O QUE SE PEDE: No texto sobre Fabi Gomes, quais idiomas ela aprende por aplicativo durante a pandemia?

TEXTO PARA LEITURA:
Desde janeiro de 2020 ela deixou a MAC, mas ainda contribui com a marca. Lá ela descobriu que não queria só ver as pessoas por fora. Sempre quis enxergar as pessoas por dentro, ouvir o outro. E ouvindo o próprio chamado foi fazer pós-graduação em psicanálise. Na tentativa de entender melhor o outro torna a si mesma melhor a cada instante. “Quero continuar em movimento, viajando, vendo, conhecendo gente”.
Nesses tempos duros de pandemia, distanciamento social, doença e morte Fabi revisita a memória, renova a esperança no abraço dos filhos, nos encontros virtuais com amigos e no aprendizado de chinês, alemão e latim por aplicativo.
Um pouco da herança familiar, um pouco do aprendizado nos livros, um pouco de sua leitura da vida e aí foi nascendo, quase inconscientemente, uma mulher que faz arte nos rostos e nos dias, com um específico e único tipo de conhecimento, capaz usar blush como ferramenta de luta e meio de comunicação. Com uma enorme capacidade de se adaptar as imposições e de questionar cada uma delas. Olhando para fora, Fabi quer continuar cedendo sua voz por aqueles que a tem calada, por um país mais justo, mais livre, mais igualitário e, de preferência, com um belo batom vermelho. Olhando para dentro, quer preparar cidadãos melhores para o mundo. “Um lugar bom tem que ser bom pra todos. É onde todos podem pensar de modo autônomo, com mais amor. A compaixão estaria contemplada aí. Acredito nos direitos humanos e em um mundo menos desigual, onde todos tenham seu lugar ao sol, com respeito e afeto. Para construir esse mundo todo mundo tem que se abrir para a escuta”.
Seja nos desfiles, na sala de aula, no camarim, na mesa do bar ou no divã das redes sociais, felizes daqueles que têm Fabi Gomes para ouvir.

Registros extraídos:
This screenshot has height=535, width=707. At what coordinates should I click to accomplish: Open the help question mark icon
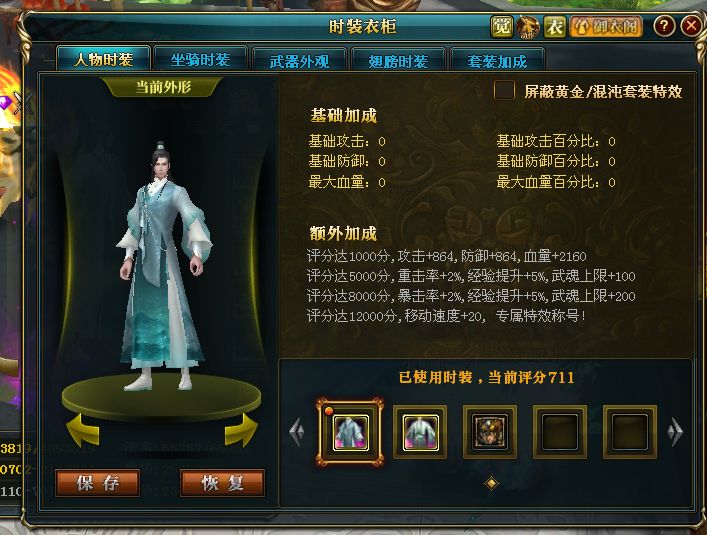coord(664,26)
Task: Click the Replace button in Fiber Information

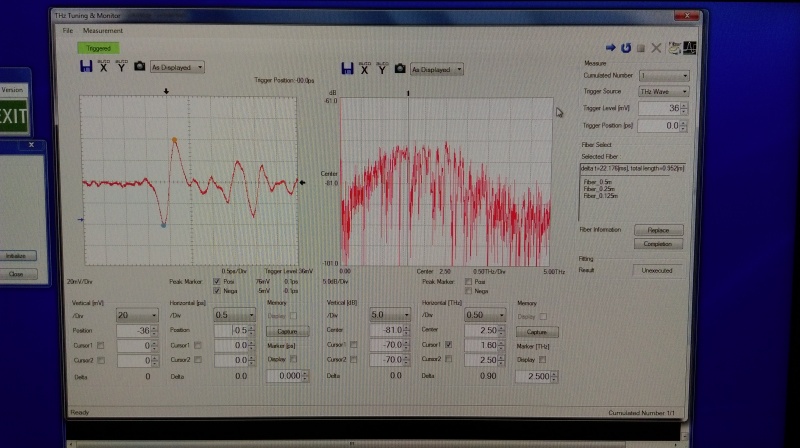Action: point(657,229)
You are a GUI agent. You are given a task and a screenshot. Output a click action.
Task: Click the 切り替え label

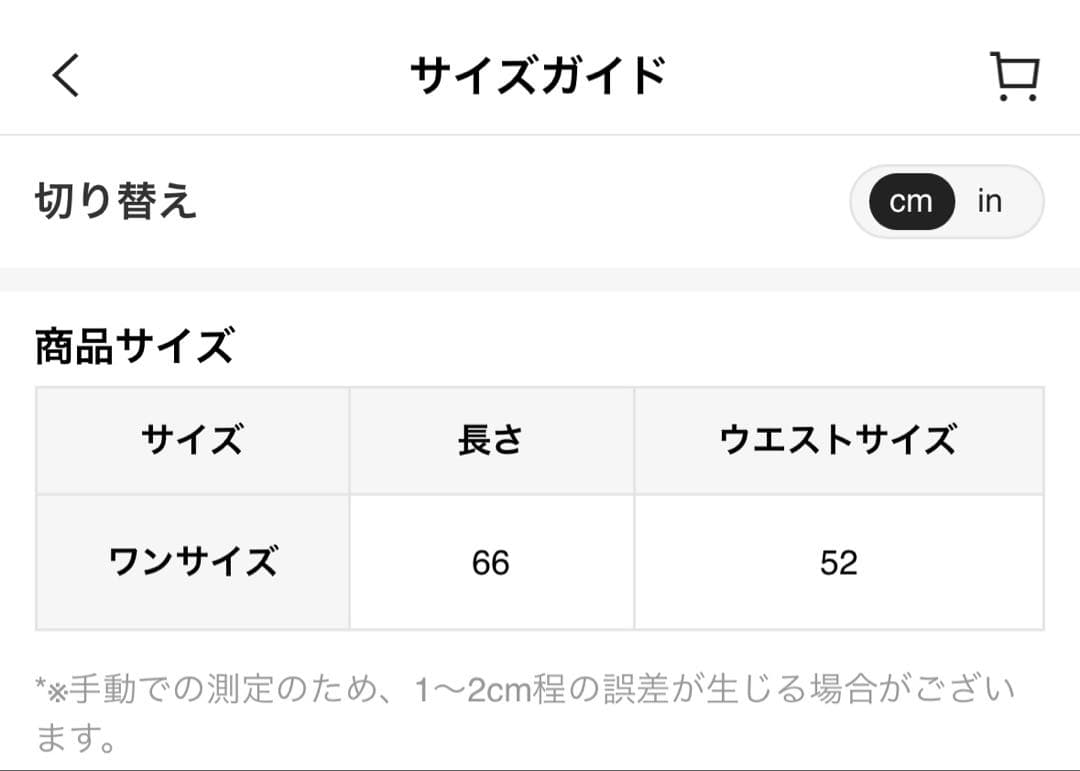tap(116, 202)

RESOLUÇÃO DA TAREFA: Chinês, alemão e latim.